Later, U.S. military commander General Douglas MacArthur is sent to bring him through the ruins of Tokyo for a meeting regarding the occupation of the victorious Allied leaders. The two very different men strangely bond after sharing dinner and cigars, after which Hirohito retreats to his personal quarters. Following his admission of personal failures, Hirohito attempts to rebuild his war-ravaged country as a fully developed constitutional nation while his own future remains in doubt, as either the Emperor of Japan or a war criminal.

==Cast==
- Issey Ogata as Emperor Hirohito
- Robert Dawson as General Douglas MacArthur
- Kaori Momoi as Empress Kōjun
- Shiro Sano as the Chamberlain
- Shinmei Tsuji as the Old Servant
- Taijiro Tamura as the Scientist
- Georgi Pitskhelauri as McArthur's Warrant Officer
- Hiroya Morita as Kantarō Suzuki
- Toshiaki Nishizawa as Mitsumasa Yonai
- Naomasa Musaka as Korechika Anami
- Yusuke Tozawa as Kōichi Kido
- Kōjirō Kusanagi as Shigenori Tōgō
- Tetsuro Tsuno as Yoshijirō Umezu
- Rokuro Abe as Soemu Toyoda
- Jun Haichi as Nobuyuki Abe

==Production==

===Filming===
Having confessed himself in "not being interested in the history or politics which took place, and not really being interested in historical events of the period", Sokurov gives a personal impression of Hirohito while omitting all references to questions surrounding the Tokyo tribunal regarding the personal responsibility of the emperor as head of the Imperial General Headquarters in relation to Japanese war crimes. That omission results in the imperial conference between the emperor and his council and his meeting with MacArthur, in fact, contain none of the words actually related to imperial interpreter Katsuzō Okumura's transcript. For example, as noted by Okumura, MacArthur praised the emperor's "august virtue" (miitsu).

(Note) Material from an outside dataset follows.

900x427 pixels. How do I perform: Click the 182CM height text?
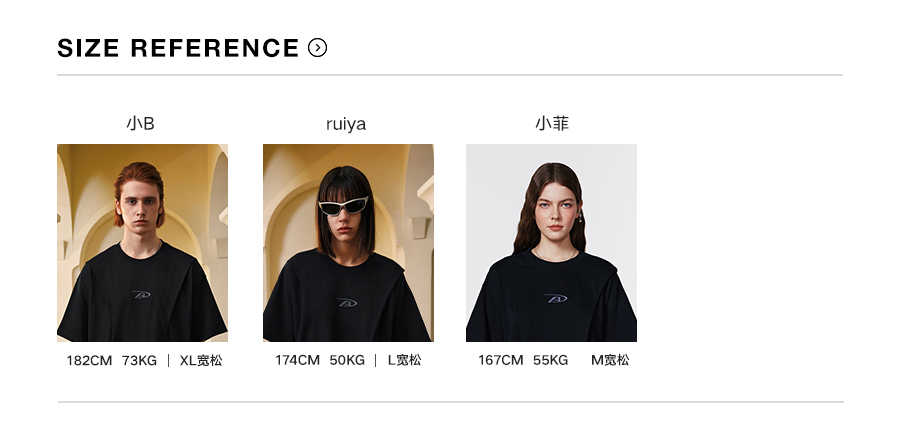point(89,360)
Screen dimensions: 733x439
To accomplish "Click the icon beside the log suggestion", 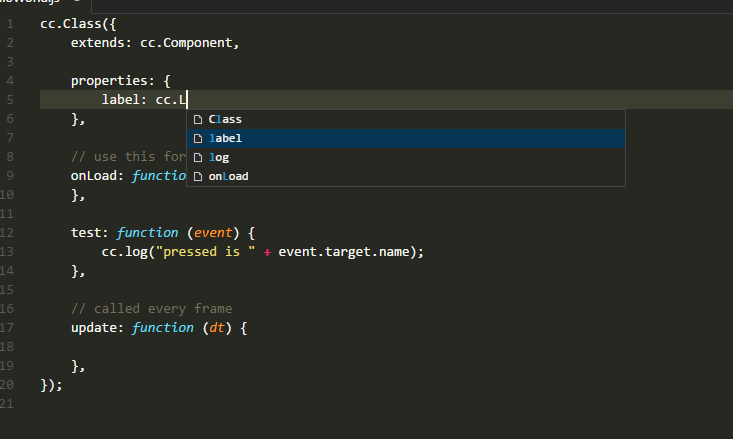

According to The Times, the film has not been widely screened in Japan because of fears of violence from right wing extremists over its portrayal of Hirohito.

==Reception==
===Critical response===
The Sun has an approval rating of 92% on review aggregator website Rotten Tomatoes, based on 39 reviews, and an average rating of 8.2/10. The website's critical consensus states, "Certainly not for the impatient, Aleksandr Sokurov's deliberately paced look at Hirohito in the waning days of World War II is both enlightening and admirable in its restraint". It also has a score of 85 out of 100 on Metacritic, based on 12 critics, indicating "universal acclaim".

===Awards and nominations===
The Sun was entered in the 55th Berlin International Film Festival.

At the 2005 Russian Guild of Film Critics Awards the film was awarded the prizes for Best Film, Best Director (Alexander Sokurov) and Best Music (Andrei Sigle).

The Sun won the Golden Apricot at the 2005 Golden Apricot Yerevan International Film Festival, Armenia, for Best Feature Film.